> [WHAT THE TASK REQUIRES]: Please put everything from the start of the entries down to the line containing "at that location." into a Markdown table with the columns "Row" and "Text", one numbered row per line, skipping blank lines. Leave the pictures out.

........

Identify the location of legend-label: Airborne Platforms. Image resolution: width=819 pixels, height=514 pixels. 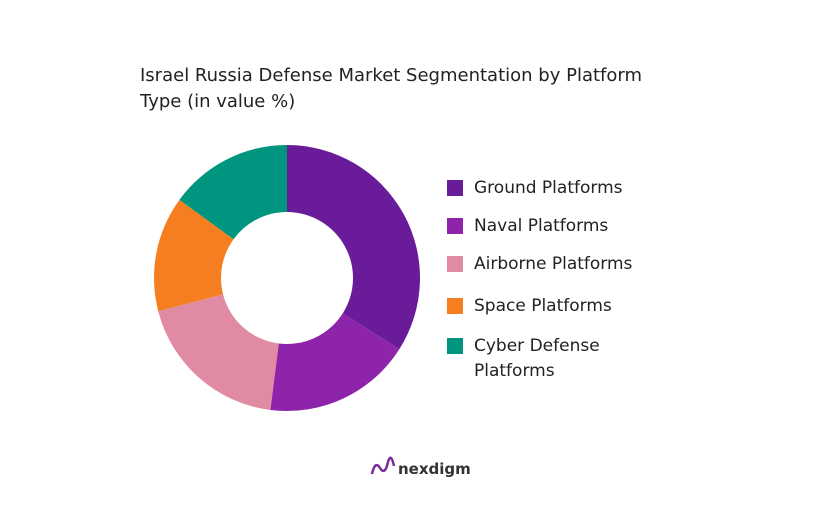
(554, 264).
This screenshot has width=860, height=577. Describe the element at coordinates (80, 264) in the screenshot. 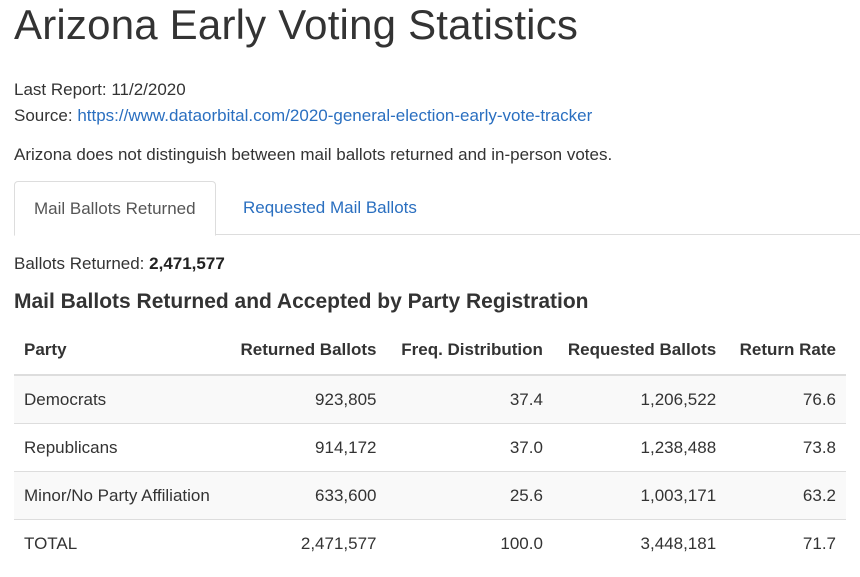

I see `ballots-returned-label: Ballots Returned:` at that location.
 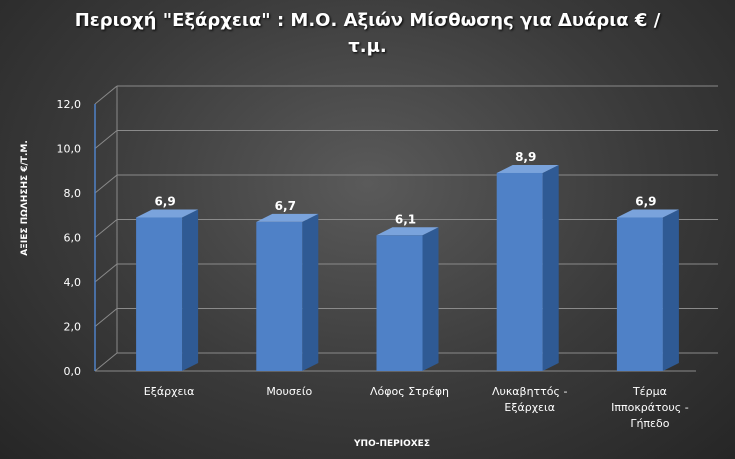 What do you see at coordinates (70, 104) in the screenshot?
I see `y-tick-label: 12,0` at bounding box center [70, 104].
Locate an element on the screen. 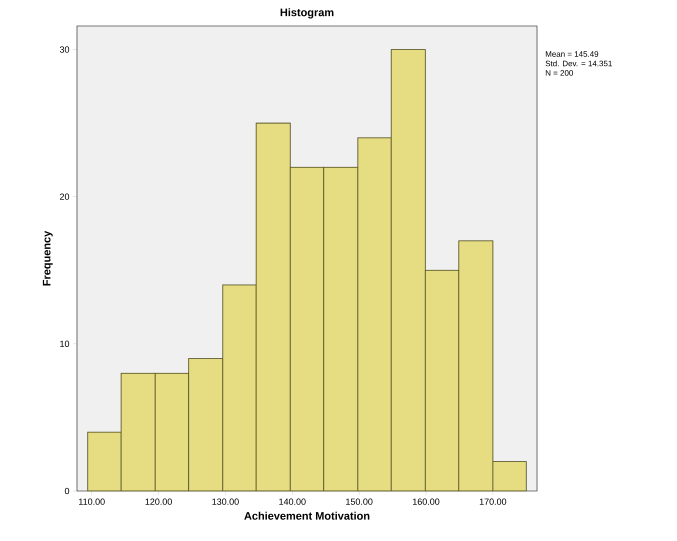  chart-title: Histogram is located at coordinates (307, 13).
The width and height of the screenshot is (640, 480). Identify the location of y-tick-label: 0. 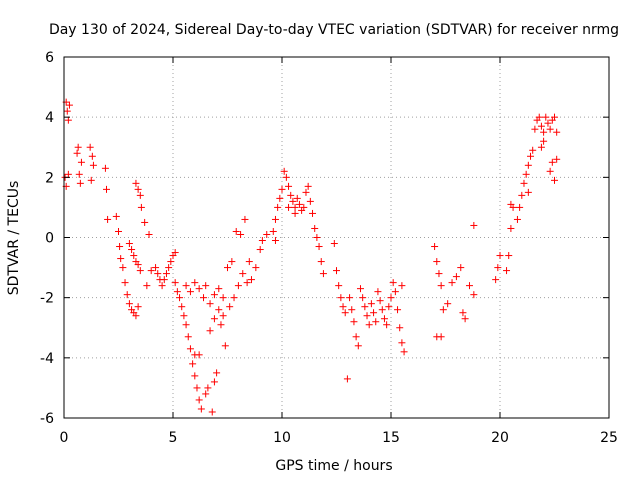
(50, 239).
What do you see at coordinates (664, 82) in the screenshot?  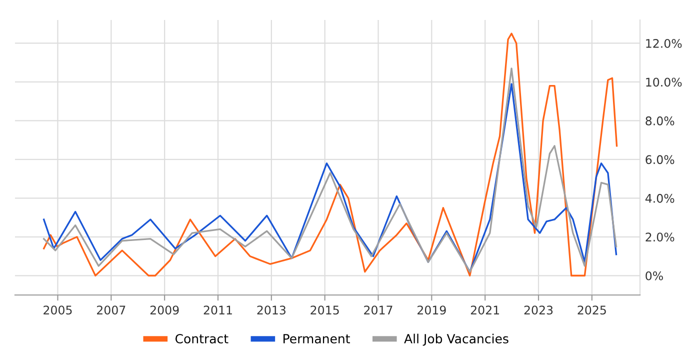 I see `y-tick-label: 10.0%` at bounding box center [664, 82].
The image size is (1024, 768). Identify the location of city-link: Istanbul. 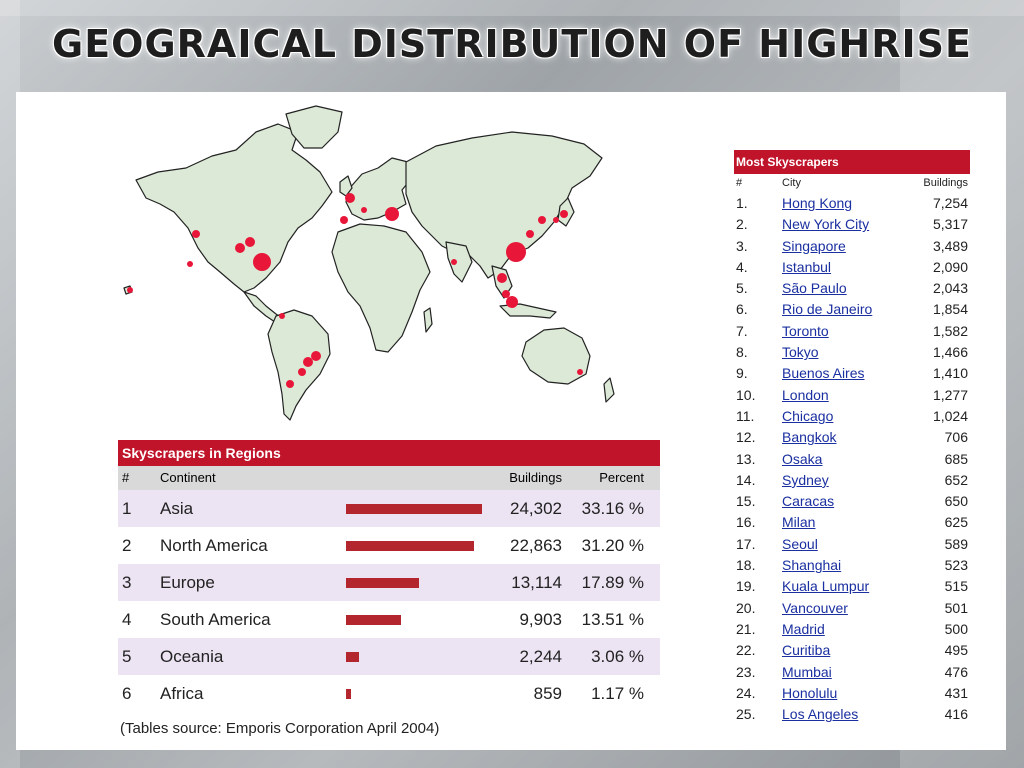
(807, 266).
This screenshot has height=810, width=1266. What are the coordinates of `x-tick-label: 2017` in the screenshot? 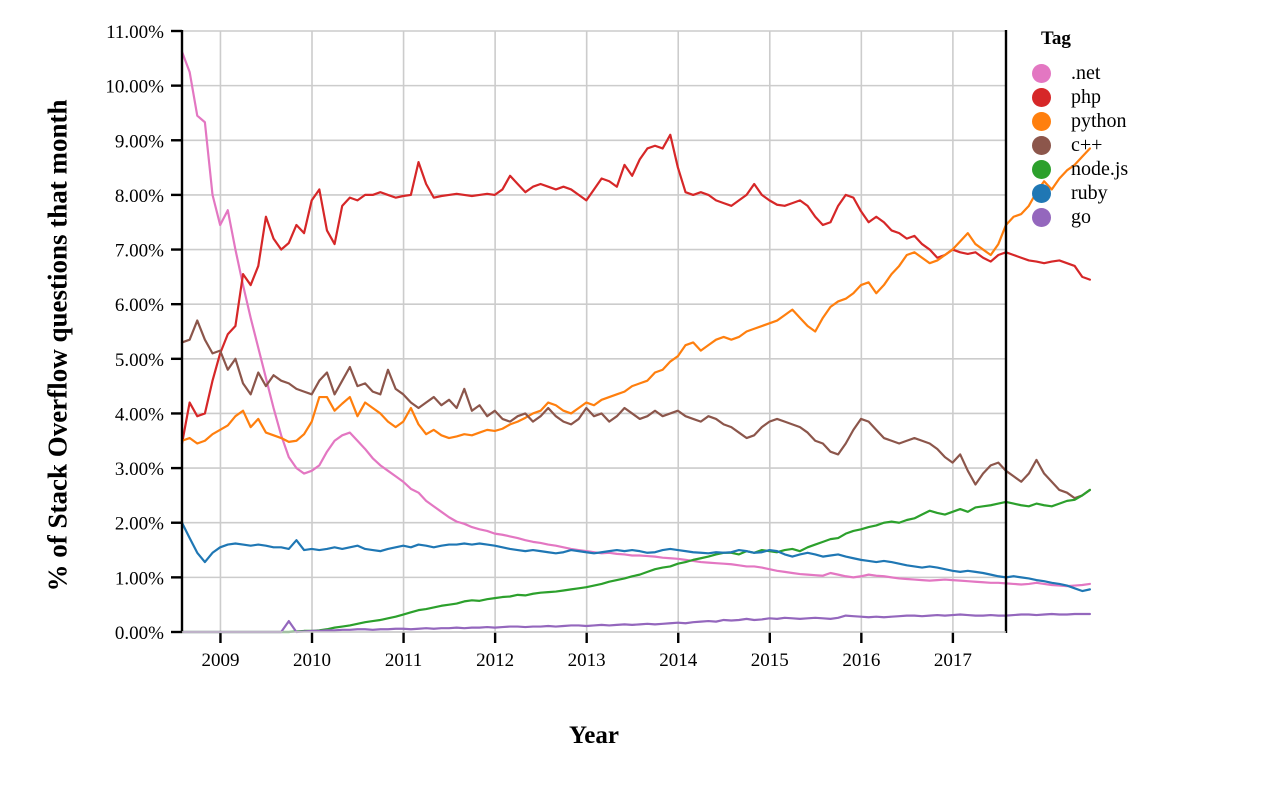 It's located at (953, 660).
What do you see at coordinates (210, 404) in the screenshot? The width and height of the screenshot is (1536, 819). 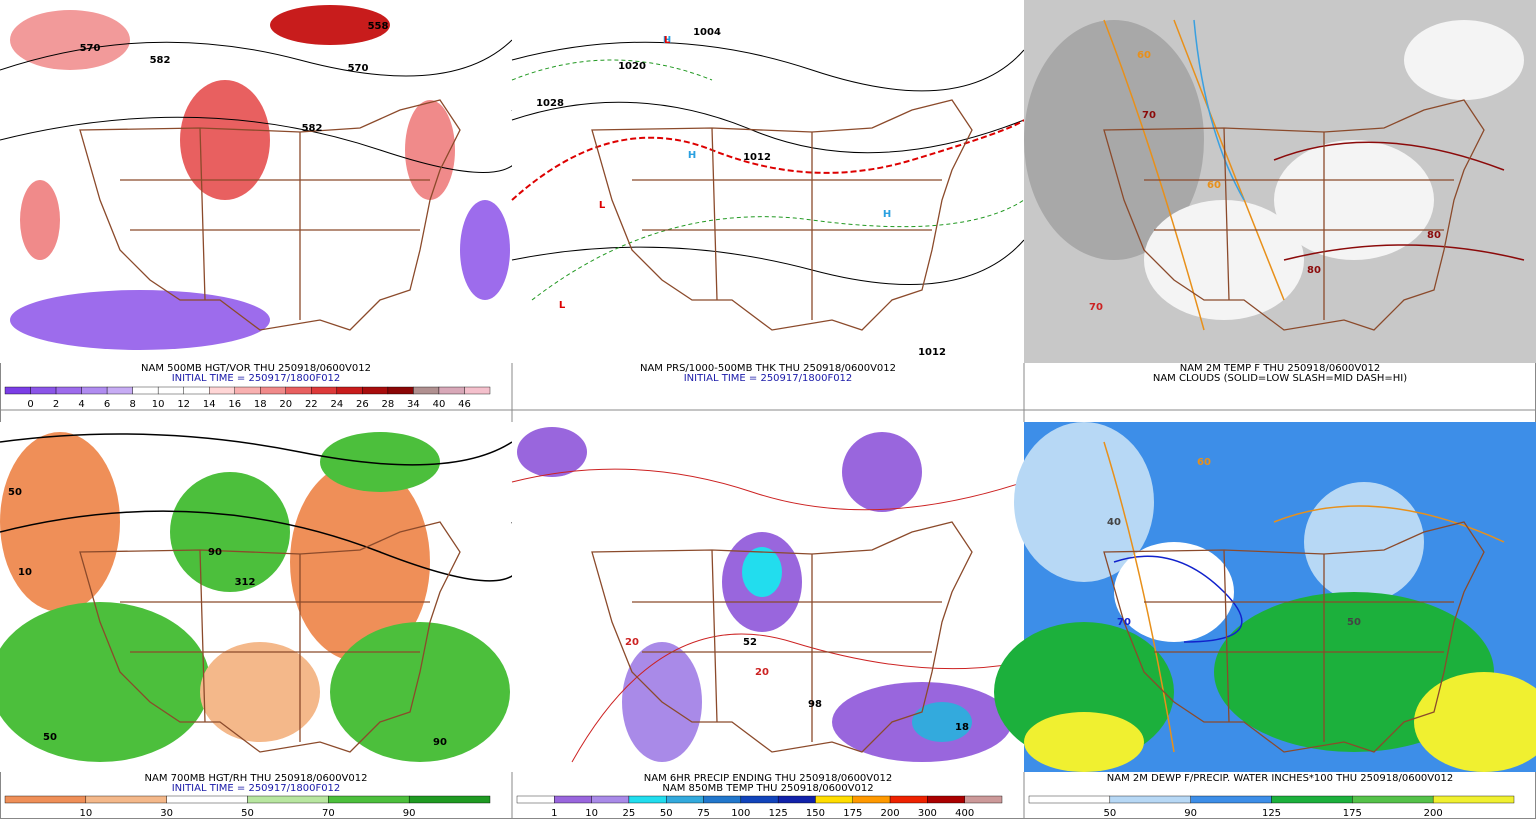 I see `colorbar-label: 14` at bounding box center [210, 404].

........

> [TASK OUTPUT]:
| Row | Text |
|---|---|
| 1 | Identify the location of legend-label: Airborne Platforms. Image resolution: width=819 pixels, height=514 pixels.  |
| 2 | (554, 264). |
| 3 | This screenshot has width=860, height=577. Describe the element at coordinates (80, 264) in the screenshot.  |
| 4 | I see `ballots-returned-label: Ballots Returned:` at that location. |